A hibridação in situ por fluorescência (FISH) é um método citogenético-molecular que usa sondas de DNA complementares ao cromossomo ou à região cromossômica que se deseja estudar. Estas sondas são marcadas com substância fluorescente para permitir sua identificação quando analisadas. O FISH é útil na complementação da citogenética para a detecção de anormalidades cromossômicas. Tem como vantagem, o fato de poder avaliar as células tanto durante a intérfase, quanto durante a metáfase, com isto um maior número de células pode ser avaliada, aumentando a chance de detecção de um clone anormal. A desvantagem é que como são usadas sondas específicas para um determinado cromossomo, apenas a anormalidade pesquisada poderá ser detectada. Como é mais sensível que a citogenética clássica, o FISH tem sido reservado para o acompanhamento dos pacientes com SMD, permitindo tanto a monitoração de expansão do clone neoplásico, quanto a detecção precoce de recidivas após tratamento. Porém, FISH e citogenética não são métodos excludentes, mas quando associados podem aumentar a taxa de detecção de alterações.

Diagnóstico diferencial

"Deve ser feito cuidadoso diagnóstico diferencial com carências vitamínicas (ácido fólico, B12, ferro, piridoxina), disfunção tiroidiana, renal, hepática, doenças auto-imunes, infecciosas (hepatite, citogemgalovírus, etc.), neoplasias e hemoglobinúria paroxística noturna.

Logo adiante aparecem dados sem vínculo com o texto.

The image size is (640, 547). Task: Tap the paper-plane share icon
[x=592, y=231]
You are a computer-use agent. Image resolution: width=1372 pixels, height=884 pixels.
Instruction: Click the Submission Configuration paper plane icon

Referências bibliográficas

1. BENNET, J.M., CATOVSKY, D., DANIEL, M.T., FLANDRIN, G., GALTON, D.A.G., GRALNICK, H.R., SULTAN, C. (FAB cooperative group) - Proposal for classification of the myelodysplastic syndrome. Br J Haematol, 51: 189-199, 1982.

2. GREENBERG, P. COX, C. LE BEAU M.M., FENAUX P., MOid, P., SANZ G. e cols. International scoring system for evaluating prognosis in myelodysplastic syndrome. Blood 89(6): 2079-2088, 1997.

3. JAFFE, E.S. HARRIS, N.L., VARDIMAN, J.. World Health Organization classification of neoplastic diseases of the hematopoietic and lymphoid tissues. 2001.

4. VAN DEN BERGHE, H., CASSIMAN, JJ., DAVID, G. e cols. Distinct hematological disorder with delection of long arm of no 5 chromosome. Nature 251: 4327-538, 1974.